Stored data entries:
○ ○ ○ ○ ○ ○ ○
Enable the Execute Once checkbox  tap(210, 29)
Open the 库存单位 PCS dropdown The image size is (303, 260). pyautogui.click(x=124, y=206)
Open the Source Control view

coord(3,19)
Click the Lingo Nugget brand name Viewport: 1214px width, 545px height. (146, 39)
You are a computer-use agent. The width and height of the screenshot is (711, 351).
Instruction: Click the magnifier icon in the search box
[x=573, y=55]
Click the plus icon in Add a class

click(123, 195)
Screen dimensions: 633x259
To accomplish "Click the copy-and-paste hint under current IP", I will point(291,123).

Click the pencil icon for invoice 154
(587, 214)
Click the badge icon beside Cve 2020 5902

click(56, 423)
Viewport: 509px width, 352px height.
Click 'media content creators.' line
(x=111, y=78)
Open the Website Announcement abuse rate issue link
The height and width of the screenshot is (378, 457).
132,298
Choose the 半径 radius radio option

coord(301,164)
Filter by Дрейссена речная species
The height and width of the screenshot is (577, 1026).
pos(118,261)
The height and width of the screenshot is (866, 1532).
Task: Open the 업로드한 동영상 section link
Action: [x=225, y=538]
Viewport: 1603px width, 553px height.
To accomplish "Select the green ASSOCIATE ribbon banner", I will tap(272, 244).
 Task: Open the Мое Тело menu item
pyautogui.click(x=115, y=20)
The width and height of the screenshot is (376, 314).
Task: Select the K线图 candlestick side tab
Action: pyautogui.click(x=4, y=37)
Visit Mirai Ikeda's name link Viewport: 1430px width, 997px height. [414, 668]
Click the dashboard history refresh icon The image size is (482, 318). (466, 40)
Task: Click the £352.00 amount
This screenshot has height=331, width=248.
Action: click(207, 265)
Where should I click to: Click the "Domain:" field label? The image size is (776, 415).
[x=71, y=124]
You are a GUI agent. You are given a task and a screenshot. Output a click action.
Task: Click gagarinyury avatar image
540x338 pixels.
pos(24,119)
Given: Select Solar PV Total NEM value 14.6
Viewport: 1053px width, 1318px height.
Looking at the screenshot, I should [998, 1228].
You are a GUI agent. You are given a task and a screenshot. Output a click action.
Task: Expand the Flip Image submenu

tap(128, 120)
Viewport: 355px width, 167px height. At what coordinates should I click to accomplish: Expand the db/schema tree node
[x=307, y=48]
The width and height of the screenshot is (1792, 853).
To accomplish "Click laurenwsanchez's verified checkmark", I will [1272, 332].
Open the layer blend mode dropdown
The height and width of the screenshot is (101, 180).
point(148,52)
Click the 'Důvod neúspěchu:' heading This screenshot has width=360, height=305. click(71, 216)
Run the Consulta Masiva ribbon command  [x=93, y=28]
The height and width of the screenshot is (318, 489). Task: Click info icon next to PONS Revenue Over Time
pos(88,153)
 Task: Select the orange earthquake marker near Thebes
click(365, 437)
○ ○ ○ ○ ○ ○ ○
# BRIEF:
Output exactly the lines of the records from the first through the one bearing "Task: Click gagarinyury avatar image", both ends included.

# RESPONSE BELOW:
Enable the Execute Once checkbox  tap(210, 29)
Open the 库存单位 PCS dropdown The image size is (303, 260). pyautogui.click(x=124, y=206)
Open the Source Control view

coord(3,19)
Click the Lingo Nugget brand name Viewport: 1214px width, 545px height. (146, 39)
You are a computer-use agent. The width and height of the screenshot is (711, 351).
Instruction: Click the magnifier icon in the search box
[x=573, y=55]
Click the plus icon in Add a class

click(123, 195)
Screen dimensions: 633x259
To accomplish "Click the copy-and-paste hint under current IP", I will point(291,123).

Click the pencil icon for invoice 154
(587, 214)
Click the badge icon beside Cve 2020 5902

click(56, 423)
Viewport: 509px width, 352px height.
Click 'media content creators.' line
(x=111, y=78)
Open the Website Announcement abuse rate issue link
The height and width of the screenshot is (378, 457).
132,298
Choose the 半径 radius radio option

coord(301,164)
Filter by Дрейссена речная species
The height and width of the screenshot is (577, 1026).
pos(118,261)
The height and width of the screenshot is (866, 1532).
Task: Open the 업로드한 동영상 section link
Action: [x=225, y=538]
Viewport: 1603px width, 553px height.
To accomplish "Select the green ASSOCIATE ribbon banner", I will tap(272, 244).
 Task: Open the Мое Тело menu item
pyautogui.click(x=115, y=20)
The width and height of the screenshot is (376, 314).
Task: Select the K线图 candlestick side tab
Action: pyautogui.click(x=4, y=37)
Visit Mirai Ikeda's name link Viewport: 1430px width, 997px height. [414, 668]
Click the dashboard history refresh icon The image size is (482, 318). (466, 40)
Task: Click the £352.00 amount
This screenshot has height=331, width=248.
Action: click(207, 265)
Where should I click to: Click the "Domain:" field label? The image size is (776, 415).
[x=71, y=124]
You are a GUI agent. You are given a task and a screenshot. Output a click action.
Task: Click gagarinyury avatar image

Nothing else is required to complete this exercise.